À semelhança de outros concorrentes, Daviz Simango e o seu MDM saem deste pleito com muitas lições aprendidas mas, mais do que isso, entendemos que eles têm, também, uma soberana oportunidade para reflectir e dimensionar melhor as suas aspirações no xadrez político nacional. A imagem com que ficamos, sobretudo durante a campanha eleitoral, é de um MDM parco de argumentos para manter o seu estatuto de terceira força política.

Assim mesmo, e à semelhança da Renamo, não conseguiu apresentar um discurso de campanha que fosse orientado para o futuro, limitando a sua criatividade ao arrolamento dos erros do governo do dia, e investindo muito pouco na fundamentação da condição de alternativa política que reivindicam há alguns anos.
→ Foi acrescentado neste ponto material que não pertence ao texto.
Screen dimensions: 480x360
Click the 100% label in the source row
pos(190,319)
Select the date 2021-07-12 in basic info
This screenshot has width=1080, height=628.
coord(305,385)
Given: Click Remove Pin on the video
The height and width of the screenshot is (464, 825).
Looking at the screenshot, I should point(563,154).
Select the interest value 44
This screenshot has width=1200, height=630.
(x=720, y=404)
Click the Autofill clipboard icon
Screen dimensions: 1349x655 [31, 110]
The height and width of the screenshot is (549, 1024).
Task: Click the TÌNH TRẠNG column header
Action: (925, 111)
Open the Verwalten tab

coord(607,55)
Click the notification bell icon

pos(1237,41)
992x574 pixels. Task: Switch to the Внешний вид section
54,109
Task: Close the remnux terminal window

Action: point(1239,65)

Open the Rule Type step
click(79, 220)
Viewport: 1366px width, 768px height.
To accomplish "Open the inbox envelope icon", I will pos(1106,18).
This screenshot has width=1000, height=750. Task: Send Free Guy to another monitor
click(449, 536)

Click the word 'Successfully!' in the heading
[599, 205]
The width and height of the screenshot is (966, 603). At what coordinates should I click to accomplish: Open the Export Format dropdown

Objectivamente, a nossa democracia está a crescer, e isso ficou claro nestas eleições, em que houve uma participação recorde de vinte e cinco partidos e duas coligações de partidos políticos a disputar assentos na Assembleia da República e nas Assembleias Provinciais. Perante esta realidade, tudo obriga a uma evolução na maneira como os actores e lideranças políticas interagem entre si, para que o cidadão comum nunca confunda a diferença de opinião com inimizade, e nunca transforme o debate político como uma forma de manifestação de ódio.

Infelizmente, ficou-nos o registo de preocupantes sinais de falta de cultura democrática; de uma fraca compreensão das regras do jogo democrático por parte de muitos cidadãos, uma fragilidade que se torna mais evidente e grave quanto mais nos afastamos dos centros urbanos. Aqui, em contrapartida, é o impacto das redes sociais que vai corroendo os alicerces da cidadania e da razoabilidade.

Com tanto défice de cidadania, o fenómeno das abstenções volta a ser marca negativa. De facto, há sinais inquietantes relativamente à participação popular na votação desta terça-feira, sobretudo nos centros urbanos. Os números ainda não são definitivos mas já nos permitem admitir que estamos perante um comportamento preocupante; um alerta para que os partidos políticos ajustem os seus métodos a uma sociedade como a nossa, sobre a qual converge um sem-número de influências.

Com todas as evidências e reconhecimento de que este processo eleitoral correu dentro dos padrões da normalidade; de liberdade e de justiça, nada melhor que aguardarmos, com serenidade, até que resultados definitivos sejam tornados públicos, e sobretudo reconhecidos por todos.

De facto, Moçambique tem tudo para dar certo!